Thursday, September 10, 2009

Python floats and other unusual things spotted in mpmath

I've just put up a branch (named "mp4") containing changes to mpmath that I've been working on for several days now. This branch includes some rather large changes, including support for fixed-precision (machine-precision) arithmetic, and a new implementation of the multiprecision type. The code is a bit rough at the moment, and not all changes are final, so don't expect this in a release in the immediate future.

New mpf implementation


The mp4 branch uses a new mpf type that handles both real and complex values. It makes complex arithmetic quite a bit faster (up to twice the speed), although real arithmetic is a little slower. Some of the slowdown is due to wrapping old-format functions instead of providing new ones, so there is a bit of unnecessary overhead. The biggest advantage is not that the implementation becomes faster, but that it becomes simpler. For example, a nice feature is that complex calculations that yield real results don't need to be converted back to a real type manually. Unfortunately, writing code that also supports Python float and complex (see below) somewhat reduce the usefulness of such features.
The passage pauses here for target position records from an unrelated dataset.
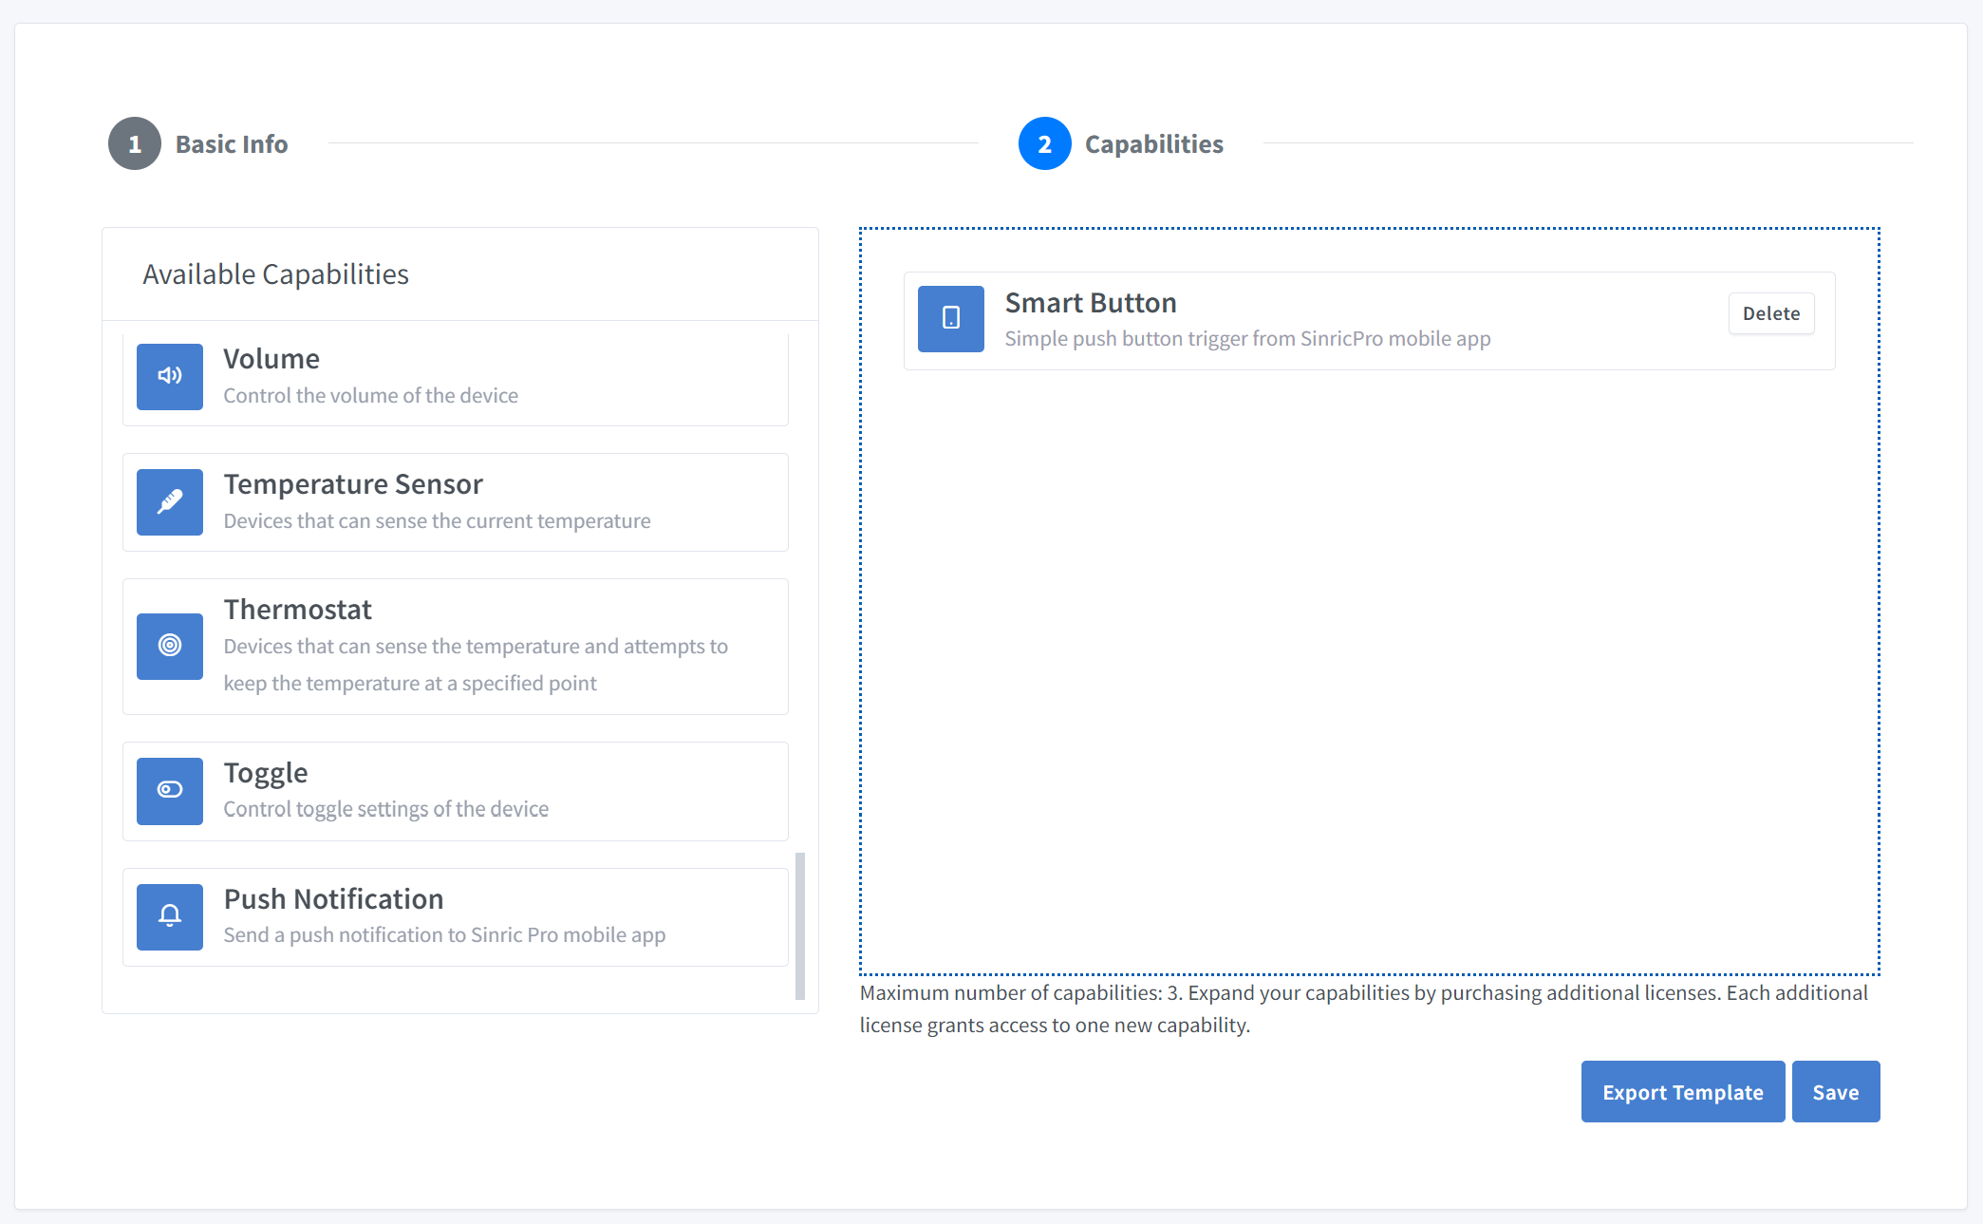Click the Thermostat target icon
Screen dimensions: 1983x1224
pyautogui.click(x=169, y=646)
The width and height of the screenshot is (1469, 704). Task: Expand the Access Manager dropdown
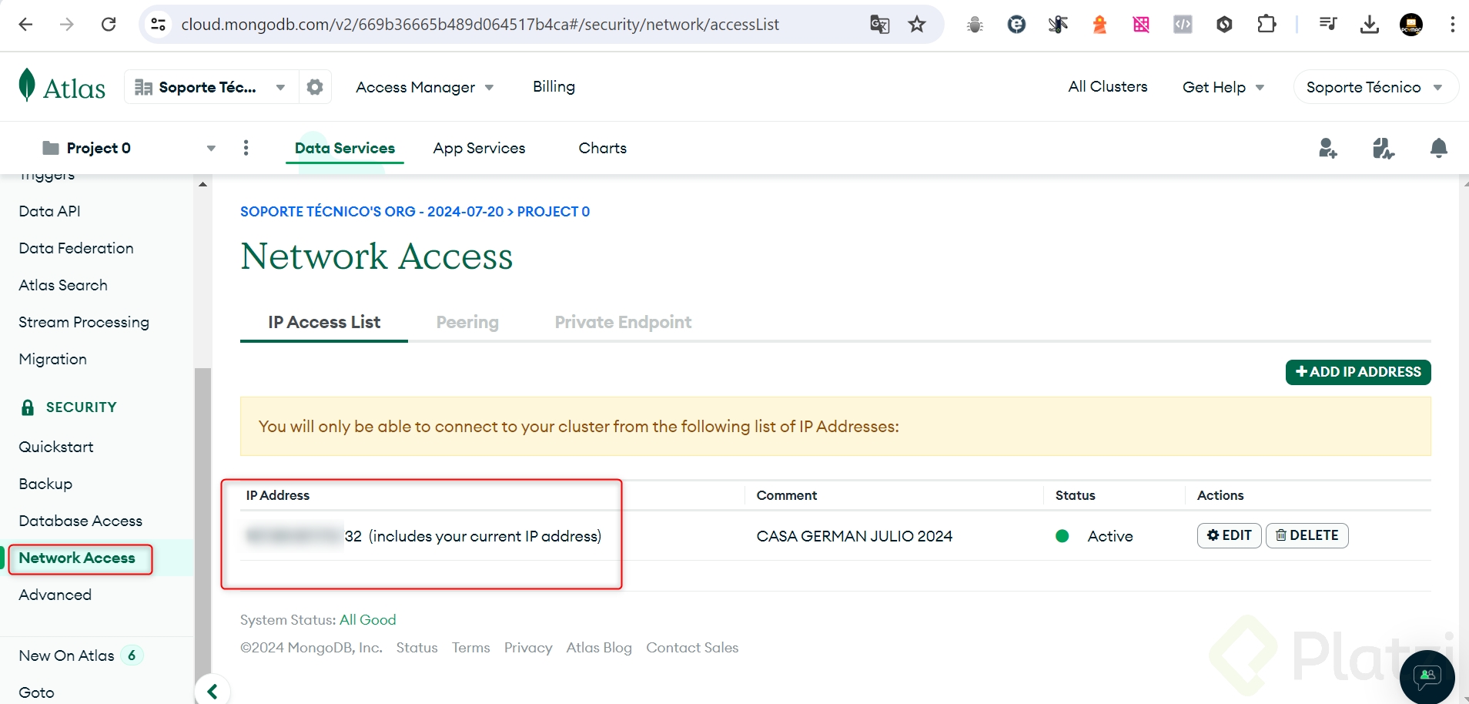(424, 87)
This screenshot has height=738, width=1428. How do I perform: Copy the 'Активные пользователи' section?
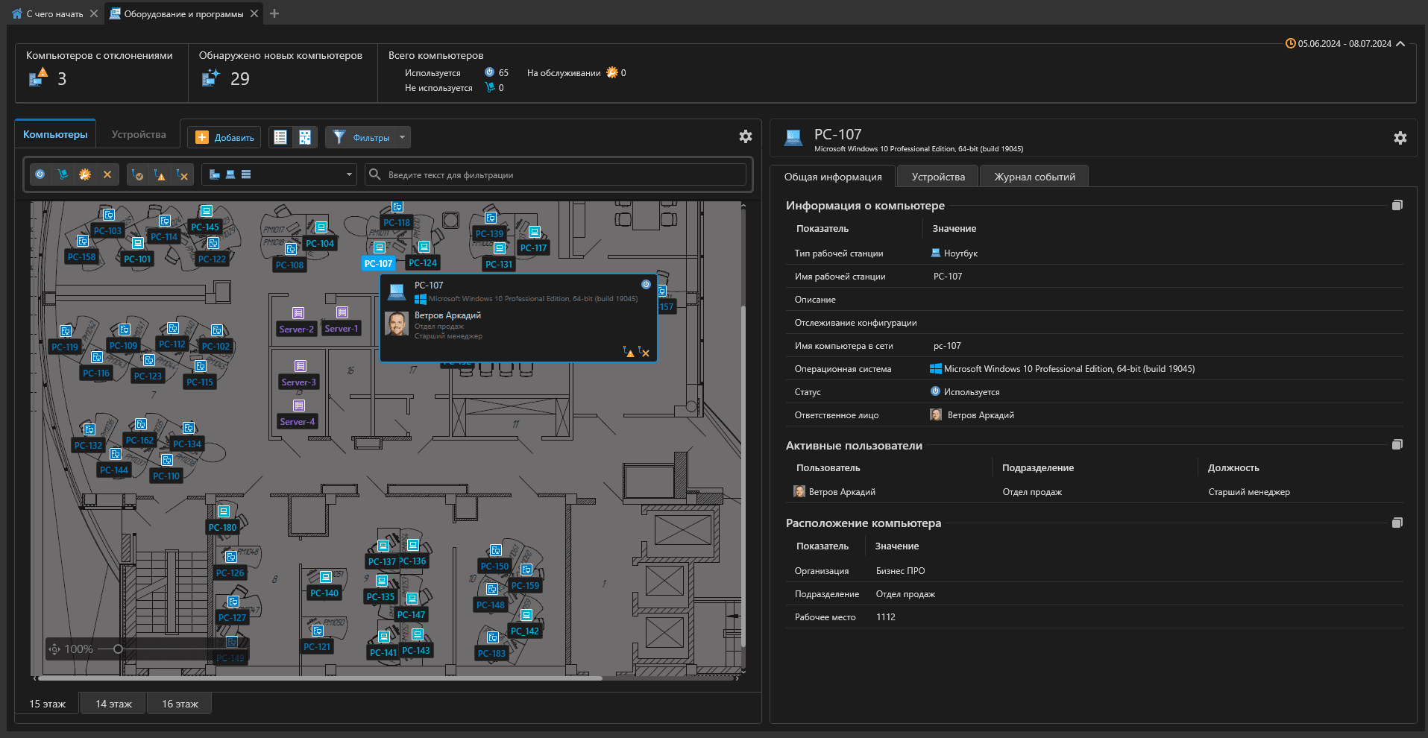(1397, 445)
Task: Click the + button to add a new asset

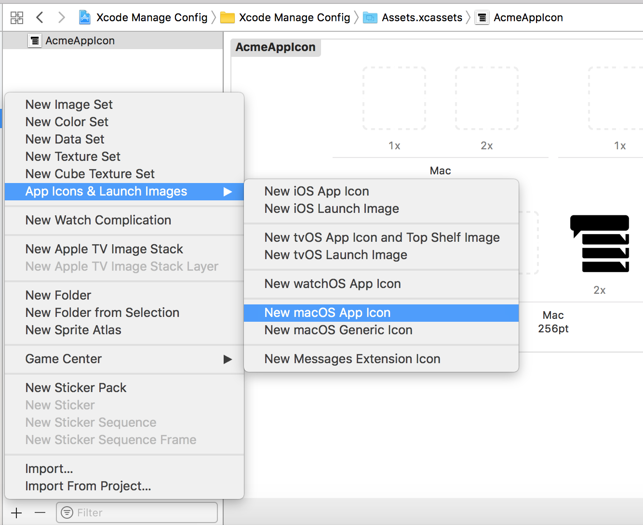Action: tap(16, 512)
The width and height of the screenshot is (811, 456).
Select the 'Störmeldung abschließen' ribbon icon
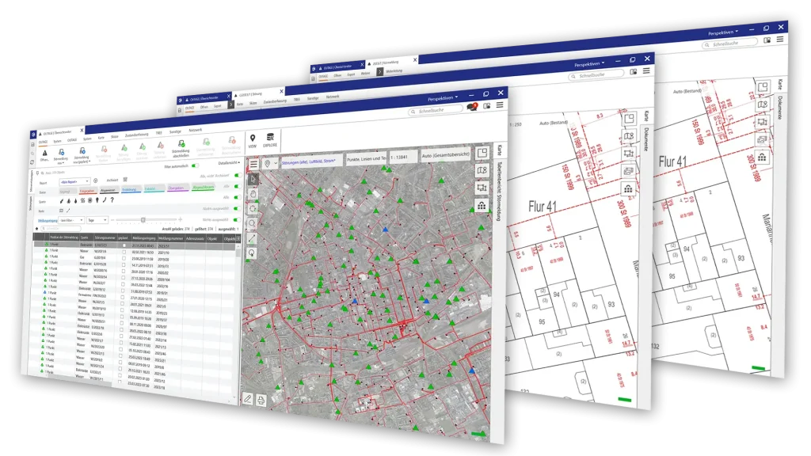(x=181, y=150)
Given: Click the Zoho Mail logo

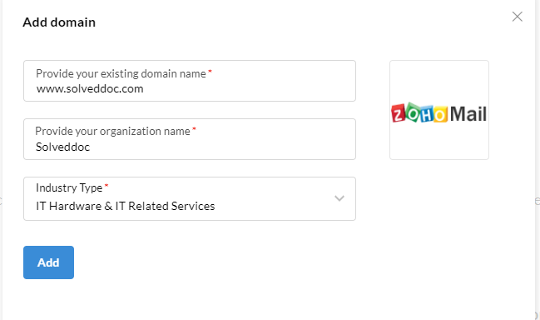Looking at the screenshot, I should [x=438, y=113].
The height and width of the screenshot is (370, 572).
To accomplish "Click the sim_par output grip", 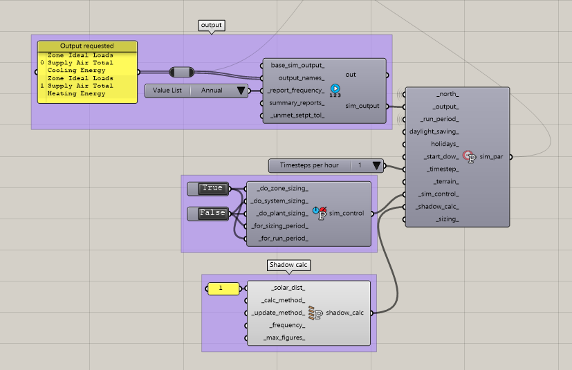I will click(x=512, y=157).
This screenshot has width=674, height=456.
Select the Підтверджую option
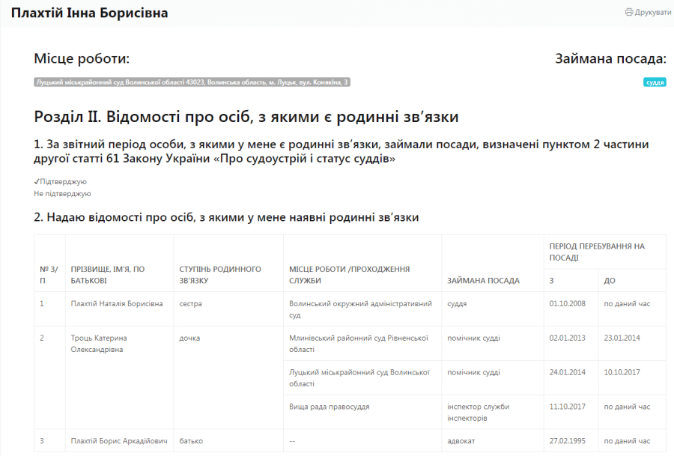[x=62, y=181]
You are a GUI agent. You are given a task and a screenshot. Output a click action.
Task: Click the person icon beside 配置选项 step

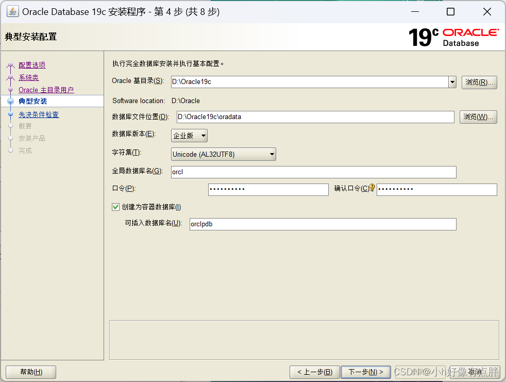(x=11, y=65)
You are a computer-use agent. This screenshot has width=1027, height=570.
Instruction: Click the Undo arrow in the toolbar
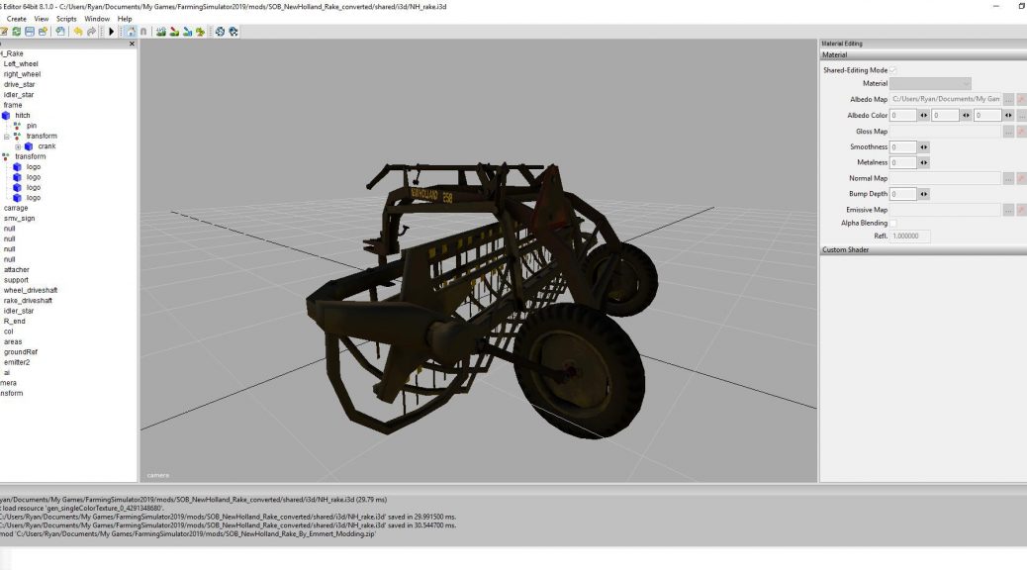tap(79, 32)
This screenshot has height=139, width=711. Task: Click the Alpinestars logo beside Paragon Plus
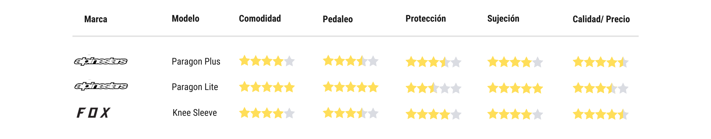101,61
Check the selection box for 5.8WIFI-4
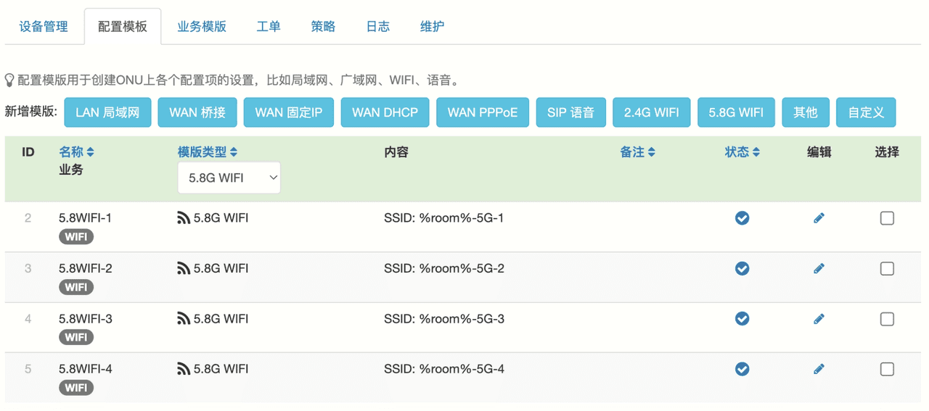Image resolution: width=929 pixels, height=411 pixels. [x=886, y=369]
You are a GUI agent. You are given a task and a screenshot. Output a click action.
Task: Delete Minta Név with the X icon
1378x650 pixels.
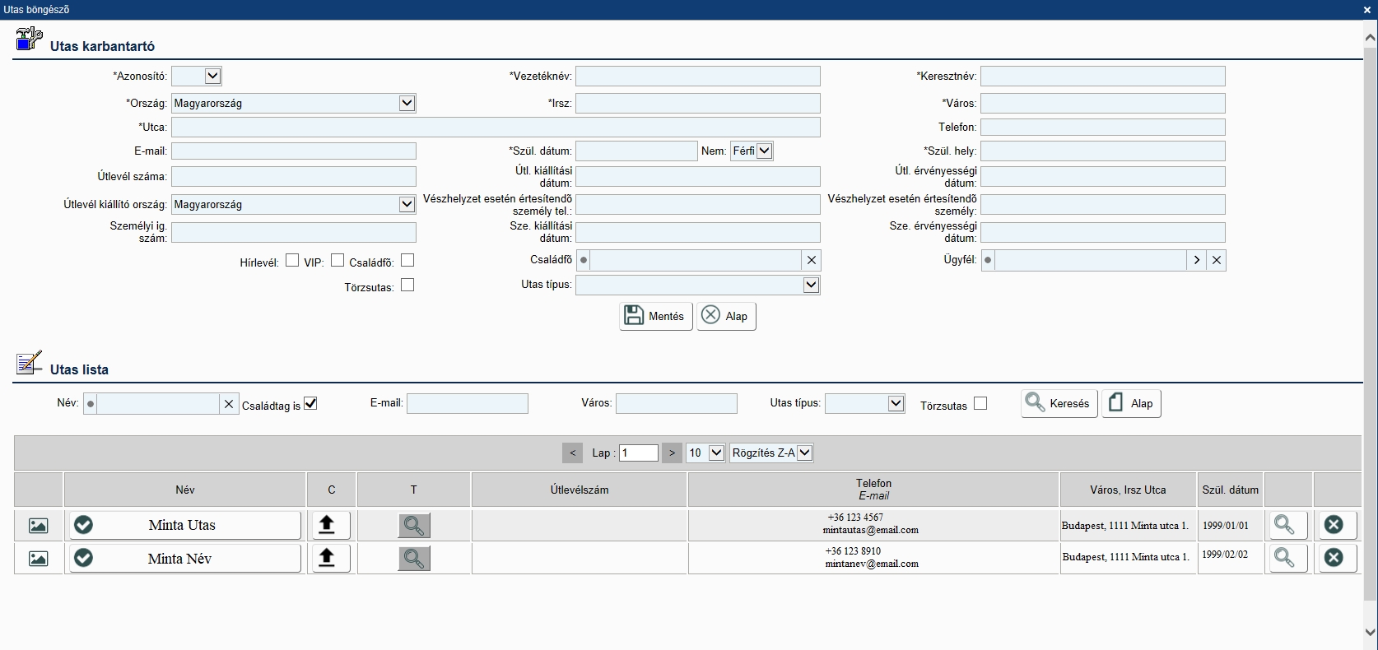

Imaginary infinities are a little more well-behaved (i.e. j*(j*inf) gives -inf and not a complex NaN), and the representation is flexible enough that it might be possible to support unsigned infinities, infinities with an arbitrary complex sign, and possibly even zero with an arbitrary complex sign -- hey, perhaps infinities and zeros with order and residue information attached to them so you can evaluate gamma(-3)**2 / gamma(-5) / gamma(-2) directly? (Well, I'm not sure if this is actually possible, and if it is, it's probably way overkill :-)

This new implementation will not necessarily make it -- it depends on whether the pros outweigh the cons. I would very much appreciate review by others. Regardless of the outcome, writing it has been very useful for identifying and fixing problems in the interface between "low level" and "high level" code in mpmath.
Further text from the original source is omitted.